武帝が践祚すると(265)、汝陰王に進封し、食邑は一万戸で、都督予州諸軍事となった。呉将の丁奉が芍陂に侵攻すると、司馬駿は諸軍を統率して丁奉を撃退した。使持節・都督揚州諸軍事にうつり、石苞に代わって寿春を守った(2)。すぐに都督予州諸軍事に戻って、許昌に帰還した。鎮西大将軍・使持節・都督雍涼等州諸軍事に昇進して、汝南王司馬亮に代わって関中を鎮守し、袞冕侍中の服を加えられた。

司馬駿は〔民衆を〕心服させるのが上手で、威服と恩恵があり、農業を押し進め、士卒と苦役を分け合い、自分や同僚並びに将帥兵士にいたるまで私有地を十畝に限定し、詳細を上表した。詔がすべての州県に遣わされ、各自が農作業をおこなうことになった。

咸寧の初めに、羌族の樹機能などが反乱を起こしたので、〔司馬駿は〕兵を討伐に派遣して、三千あまりの首級を挙げた。征西大将軍に昇進し、府を開いて招聘することが許され、儀同三司となり、〔使〕持節・都督〔雍涼等州諸軍事〕はもとのままとされた。さらに司馬駿に詔が下され、七千人が派遣されて涼州の守備兵と交代になった。樹機能や侯弾勃たちは先に屯田兵を攻撃しようと企てたが、司馬駿は平虜護軍文俶に命じて涼・秦・雍州の諸軍を率いて各の駐屯地に進軍させて、慰撫させた。樹機能は配下の二十部を遣わし、侯弾勃は後ろ手を縛って投降し、両者は子を人質として差し出した。

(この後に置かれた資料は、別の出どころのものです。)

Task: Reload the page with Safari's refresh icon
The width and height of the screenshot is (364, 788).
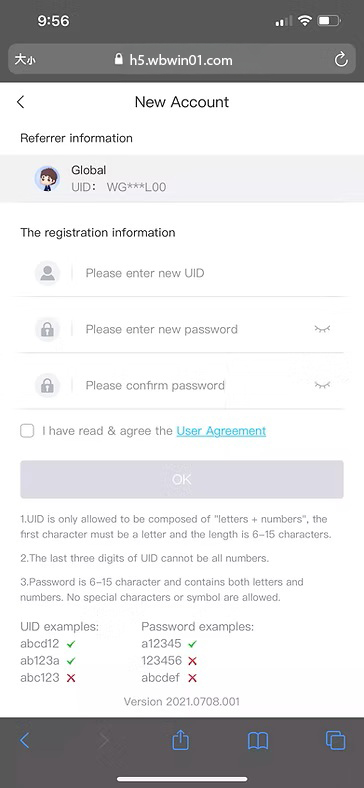Action: click(341, 60)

安定・北地・金城郡の諸胡の吉軻羅・侯金多や北虜の熱冏などは二十万の民衆を連れて帰順した。この年入朝し、扶風王に移封され、さらに国境周辺に住む氐族の戸数を増封され、羽葆・鼓吹を賜った。太康の初めに驃騎将軍に昇進し、開府・〔使〕持節・都督〔雍涼等州諸軍事〕はもとのままとされた。

司馬駿は親孝行で、母の伏太妃が兄の司馬亮の赴任に従ったとき、司馬駿はいつも涙を流して〔母を〕思慕し、もし病気だと聞くと、心配のあまり絶食し、あるときは官に職務を委ねて母のもとを訪ねた。幼い頃から学を好み、著作をよくし、荀顗と仁と孝の前後に関して論じ、文章も評判が高かった。斉王司馬攸が任地に赴くことになると、司馬駿は上表して切実に諫めたが、武帝は聞き入れなかったので、病気になって薨じた。大司馬を追贈され、侍中と仮黄鉞を加えられた。西方地域は司馬駿が薨じたと聞くと、泣く者は道に溢れ、民衆は司馬駿のために碑を建てた。長老は碑を見ると拝礼しないことはなかった。司馬駿が死後に遺した仁徳はこのようなものであったのだ。十人の子がいて、司馬暢・司馬歆が最も有名だった。

司馬暢は字を玄舒という。順陽王に改封されて、給事中・屯騎校尉・遊撃将軍を拝命した。永嘉の末に劉聡が洛陽に侵入すると(311)、消息不明になった。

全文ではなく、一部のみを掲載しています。